Yes we have all those services available on the BFC 
Also at the family center we offer individual services who are confidential.
We organize conferences on diverse matters close to the military reality (family matters, post traumatic syndrome, managing temper, etc.)
I don't need to say that it's mostly used by spouses...

But I've been told that mentality have changed so I do hope it will continue 

Sophie :yellow:


----------



## Bucky (8 Jul 2012)

Sorry for bringing this up, after so long, but I was thinking of Jedd just now and came across this thread. 

I first met him in basic, we were in the same platoon. The last time I saw him was at his funeral.

I'm posting this to reinforce that the ASIST courses are worth taking. I promised myself, after he died, that I'd take one.

Sadly, the tempo of our unit, and other commitments, have prevented me from doing so (or maybe just provided a convenient excuse). I know that I will get around to taking the course, and I strongly encourage any of you reading this to do the same.

Not at some later date, when you get around to it, but the next time it's run. Seriously, even if that whole program only saves one or two people, it's well worth it.

We shouldn't be losing soldiers like this, there's simply no excuse for it.

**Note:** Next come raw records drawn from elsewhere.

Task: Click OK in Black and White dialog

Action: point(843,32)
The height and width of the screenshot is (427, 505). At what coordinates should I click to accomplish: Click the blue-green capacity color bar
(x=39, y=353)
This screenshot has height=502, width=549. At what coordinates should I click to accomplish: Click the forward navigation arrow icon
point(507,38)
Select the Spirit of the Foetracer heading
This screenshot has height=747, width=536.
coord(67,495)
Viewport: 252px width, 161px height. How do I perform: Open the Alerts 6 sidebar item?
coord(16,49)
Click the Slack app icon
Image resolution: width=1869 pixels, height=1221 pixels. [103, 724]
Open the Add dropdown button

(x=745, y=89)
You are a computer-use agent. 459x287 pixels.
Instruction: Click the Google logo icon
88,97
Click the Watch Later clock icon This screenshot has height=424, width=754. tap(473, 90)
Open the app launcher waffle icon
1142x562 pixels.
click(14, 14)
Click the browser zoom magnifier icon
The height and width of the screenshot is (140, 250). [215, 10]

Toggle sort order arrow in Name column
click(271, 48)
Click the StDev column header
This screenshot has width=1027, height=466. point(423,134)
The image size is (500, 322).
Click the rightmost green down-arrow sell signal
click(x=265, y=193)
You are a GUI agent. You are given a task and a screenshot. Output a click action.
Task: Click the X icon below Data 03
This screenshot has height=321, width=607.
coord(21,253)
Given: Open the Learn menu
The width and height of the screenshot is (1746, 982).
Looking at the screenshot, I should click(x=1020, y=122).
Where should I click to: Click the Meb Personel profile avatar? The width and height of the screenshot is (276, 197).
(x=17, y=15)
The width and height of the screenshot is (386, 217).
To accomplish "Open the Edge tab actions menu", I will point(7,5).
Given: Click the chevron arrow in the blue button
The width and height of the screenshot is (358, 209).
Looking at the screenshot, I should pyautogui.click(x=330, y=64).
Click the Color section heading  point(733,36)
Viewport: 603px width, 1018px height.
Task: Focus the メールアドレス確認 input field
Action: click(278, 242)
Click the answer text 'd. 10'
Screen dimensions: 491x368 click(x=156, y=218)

The army, in particular is one big family. The idea that we're suffering from the loss of these soldiers, despite the fact that there are programs in place to prevent it, is heartbreaking.

I plan on taking the next available course, and would really like it if a few of you would consider doing so as well. From what I understand, it's open to all ranks, and is run pretty frequently.

Thanks for your time.


----------



## DeEmEn (12 Jul 2012)

Hate to see this kind of news... I feel bad for their families. My heart goes with them.

I think I should go take those programs too.


----------



## bridges (13 Jul 2012)

I took the ASIST course maybe 10 yrs ago, and it was an eye-opener.  Very useful.  A couple of days of frank discussion.  At that time they were teaching one key practical thing that we can do, in terms of immediate intervention if necessary, which was easy to remember and has stuck with me all these years.  I don't know if this is still in the curriculum, but at the time it involved asking the suicidal person to promise or 'make a contract' with you not to do anything until such-and-such time, at which point you'll have been able to reach someone to provide professional help for them.  

Not sure if the message is the same nowadays, but either way I definitely recommend the course.

Sincere condolences to everyone who continues to be affected by suicides.


----------